* _Task statement_: Repeat the material word for word, from the line containing "How do I perform: Decrease" through the line containing "click(230, 963)", both included.

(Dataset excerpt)
----------------
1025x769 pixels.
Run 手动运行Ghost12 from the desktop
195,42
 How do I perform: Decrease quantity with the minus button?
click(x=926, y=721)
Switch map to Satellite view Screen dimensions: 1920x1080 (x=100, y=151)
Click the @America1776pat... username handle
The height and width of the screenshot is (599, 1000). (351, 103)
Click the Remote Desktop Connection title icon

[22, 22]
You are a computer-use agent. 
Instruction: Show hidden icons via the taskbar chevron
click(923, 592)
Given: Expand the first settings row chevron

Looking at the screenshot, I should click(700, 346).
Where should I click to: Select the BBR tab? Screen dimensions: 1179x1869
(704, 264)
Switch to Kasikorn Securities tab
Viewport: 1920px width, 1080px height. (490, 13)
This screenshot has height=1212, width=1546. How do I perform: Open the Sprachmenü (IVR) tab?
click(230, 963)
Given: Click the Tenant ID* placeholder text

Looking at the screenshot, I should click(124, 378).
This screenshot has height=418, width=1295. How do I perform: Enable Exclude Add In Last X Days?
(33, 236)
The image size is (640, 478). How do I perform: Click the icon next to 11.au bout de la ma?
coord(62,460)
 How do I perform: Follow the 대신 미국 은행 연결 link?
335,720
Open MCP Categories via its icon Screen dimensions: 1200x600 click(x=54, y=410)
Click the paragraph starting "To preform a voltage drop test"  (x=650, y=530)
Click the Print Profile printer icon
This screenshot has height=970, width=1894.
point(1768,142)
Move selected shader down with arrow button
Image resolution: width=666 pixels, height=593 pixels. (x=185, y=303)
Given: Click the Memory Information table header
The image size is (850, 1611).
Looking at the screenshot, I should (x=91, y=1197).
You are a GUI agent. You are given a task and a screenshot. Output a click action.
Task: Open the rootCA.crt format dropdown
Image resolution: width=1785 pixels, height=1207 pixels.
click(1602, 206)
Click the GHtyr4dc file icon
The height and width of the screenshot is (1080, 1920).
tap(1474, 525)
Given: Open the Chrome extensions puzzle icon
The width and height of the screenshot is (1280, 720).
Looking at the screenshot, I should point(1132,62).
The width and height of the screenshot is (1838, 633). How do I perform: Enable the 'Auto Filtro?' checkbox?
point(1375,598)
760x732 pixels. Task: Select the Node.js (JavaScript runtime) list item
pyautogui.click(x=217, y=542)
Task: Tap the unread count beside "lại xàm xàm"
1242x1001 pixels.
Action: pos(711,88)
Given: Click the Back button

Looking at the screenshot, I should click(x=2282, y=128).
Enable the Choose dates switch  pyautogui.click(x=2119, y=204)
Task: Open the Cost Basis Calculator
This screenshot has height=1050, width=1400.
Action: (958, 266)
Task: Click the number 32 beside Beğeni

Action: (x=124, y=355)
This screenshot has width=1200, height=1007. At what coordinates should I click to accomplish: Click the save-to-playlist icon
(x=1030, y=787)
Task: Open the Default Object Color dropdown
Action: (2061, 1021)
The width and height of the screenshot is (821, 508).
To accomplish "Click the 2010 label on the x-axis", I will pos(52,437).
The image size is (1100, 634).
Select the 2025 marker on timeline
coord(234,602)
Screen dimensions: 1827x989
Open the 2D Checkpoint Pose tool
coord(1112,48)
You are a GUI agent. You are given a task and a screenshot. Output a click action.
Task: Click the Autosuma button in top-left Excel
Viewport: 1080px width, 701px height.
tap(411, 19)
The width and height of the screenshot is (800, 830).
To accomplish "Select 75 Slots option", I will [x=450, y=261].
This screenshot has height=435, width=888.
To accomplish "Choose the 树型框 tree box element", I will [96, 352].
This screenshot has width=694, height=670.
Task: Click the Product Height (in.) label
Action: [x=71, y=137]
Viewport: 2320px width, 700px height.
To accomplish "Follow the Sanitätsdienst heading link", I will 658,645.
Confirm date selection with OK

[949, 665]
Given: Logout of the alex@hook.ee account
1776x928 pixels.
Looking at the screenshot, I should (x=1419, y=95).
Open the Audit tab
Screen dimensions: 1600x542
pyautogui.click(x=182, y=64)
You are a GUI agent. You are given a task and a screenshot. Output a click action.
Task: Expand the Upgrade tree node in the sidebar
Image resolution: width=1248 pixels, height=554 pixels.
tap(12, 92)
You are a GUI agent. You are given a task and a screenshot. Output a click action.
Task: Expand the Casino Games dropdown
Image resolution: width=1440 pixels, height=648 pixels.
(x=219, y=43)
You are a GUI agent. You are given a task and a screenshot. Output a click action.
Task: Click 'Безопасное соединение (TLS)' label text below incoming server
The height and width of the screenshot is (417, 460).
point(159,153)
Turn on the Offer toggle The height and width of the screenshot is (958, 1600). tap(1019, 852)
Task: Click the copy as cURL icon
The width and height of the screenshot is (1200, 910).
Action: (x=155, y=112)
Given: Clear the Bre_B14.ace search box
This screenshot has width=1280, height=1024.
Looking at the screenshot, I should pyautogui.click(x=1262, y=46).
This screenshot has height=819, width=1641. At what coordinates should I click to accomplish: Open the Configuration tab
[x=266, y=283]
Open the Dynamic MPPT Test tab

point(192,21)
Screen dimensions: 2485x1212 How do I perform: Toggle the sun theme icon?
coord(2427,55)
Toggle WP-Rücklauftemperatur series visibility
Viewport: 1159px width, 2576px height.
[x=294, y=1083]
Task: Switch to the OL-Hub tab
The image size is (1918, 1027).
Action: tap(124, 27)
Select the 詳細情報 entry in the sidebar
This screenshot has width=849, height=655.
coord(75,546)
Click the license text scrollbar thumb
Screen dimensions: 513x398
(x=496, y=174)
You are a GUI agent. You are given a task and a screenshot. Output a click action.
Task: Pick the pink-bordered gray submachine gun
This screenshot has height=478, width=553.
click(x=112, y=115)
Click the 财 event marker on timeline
----------------
* _Result below_:
 How do I perform: Decrease quantity with the minus button?
click(x=926, y=721)
Switch map to Satellite view Screen dimensions: 1920x1080 (x=100, y=151)
Click the @America1776pat... username handle
The height and width of the screenshot is (599, 1000). (351, 103)
Click the Remote Desktop Connection title icon

[22, 22]
You are a computer-use agent. 
Instruction: Show hidden icons via the taskbar chevron
click(923, 592)
Given: Expand the first settings row chevron

Looking at the screenshot, I should click(700, 346).
Where should I click to: Select the BBR tab? Screen dimensions: 1179x1869
(704, 264)
Switch to Kasikorn Securities tab
Viewport: 1920px width, 1080px height. (490, 13)
This screenshot has height=1212, width=1546. How do I perform: Open the Sprachmenü (IVR) tab?
click(230, 963)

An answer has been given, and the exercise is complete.